- [What the task requires]: The line containing "The width and height of the screenshot is (1080, 512)." marks where to begin. Write out that line and every line after it exactly, through the last line below.

- [Data under study]:
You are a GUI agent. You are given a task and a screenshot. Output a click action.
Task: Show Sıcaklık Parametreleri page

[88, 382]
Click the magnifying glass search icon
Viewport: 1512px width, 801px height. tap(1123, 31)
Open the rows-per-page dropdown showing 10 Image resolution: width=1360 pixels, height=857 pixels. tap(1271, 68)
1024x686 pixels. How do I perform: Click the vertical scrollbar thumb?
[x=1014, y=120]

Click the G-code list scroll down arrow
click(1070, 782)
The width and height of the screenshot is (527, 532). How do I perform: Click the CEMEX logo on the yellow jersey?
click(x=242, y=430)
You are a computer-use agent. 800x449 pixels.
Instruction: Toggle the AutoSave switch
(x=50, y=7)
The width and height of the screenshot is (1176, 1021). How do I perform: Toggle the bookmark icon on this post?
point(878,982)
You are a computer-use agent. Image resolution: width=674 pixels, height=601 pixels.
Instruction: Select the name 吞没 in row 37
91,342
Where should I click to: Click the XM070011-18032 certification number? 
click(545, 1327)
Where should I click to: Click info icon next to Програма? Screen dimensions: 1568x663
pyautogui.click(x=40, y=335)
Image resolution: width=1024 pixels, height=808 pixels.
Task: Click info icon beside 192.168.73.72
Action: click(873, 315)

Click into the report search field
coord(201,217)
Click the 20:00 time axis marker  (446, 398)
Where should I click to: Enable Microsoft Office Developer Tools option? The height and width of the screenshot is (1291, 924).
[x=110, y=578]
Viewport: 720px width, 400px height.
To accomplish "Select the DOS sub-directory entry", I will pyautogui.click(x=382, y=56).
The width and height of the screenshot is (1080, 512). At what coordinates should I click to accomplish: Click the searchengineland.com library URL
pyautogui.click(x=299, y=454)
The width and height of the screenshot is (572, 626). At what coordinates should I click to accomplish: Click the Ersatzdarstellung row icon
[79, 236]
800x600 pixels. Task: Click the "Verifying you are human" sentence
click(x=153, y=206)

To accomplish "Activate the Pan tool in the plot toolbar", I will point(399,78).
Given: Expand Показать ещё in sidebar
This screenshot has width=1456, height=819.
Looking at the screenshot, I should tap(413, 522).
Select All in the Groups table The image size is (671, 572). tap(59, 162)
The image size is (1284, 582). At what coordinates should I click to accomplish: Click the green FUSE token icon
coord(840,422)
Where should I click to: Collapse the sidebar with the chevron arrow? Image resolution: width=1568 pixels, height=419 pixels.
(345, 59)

- [Solved exercise]:
The width and height of the screenshot is (1080, 512). At what coordinates should I click to accomplish: Click the searchengineland.com library URL
pyautogui.click(x=299, y=454)
The width and height of the screenshot is (572, 626). At what coordinates should I click to accomplish: Click the Ersatzdarstellung row icon
[79, 236]
800x600 pixels. Task: Click the "Verifying you are human" sentence
click(x=153, y=206)

To accomplish "Activate the Pan tool in the plot toolbar", I will point(399,78).
Given: Expand Показать ещё in sidebar
This screenshot has width=1456, height=819.
Looking at the screenshot, I should tap(413, 522).
Select All in the Groups table The image size is (671, 572). tap(59, 162)
The image size is (1284, 582). At what coordinates should I click to accomplish: Click the green FUSE token icon
coord(840,422)
Where should I click to: Collapse the sidebar with the chevron arrow? Image resolution: width=1568 pixels, height=419 pixels.
(345, 59)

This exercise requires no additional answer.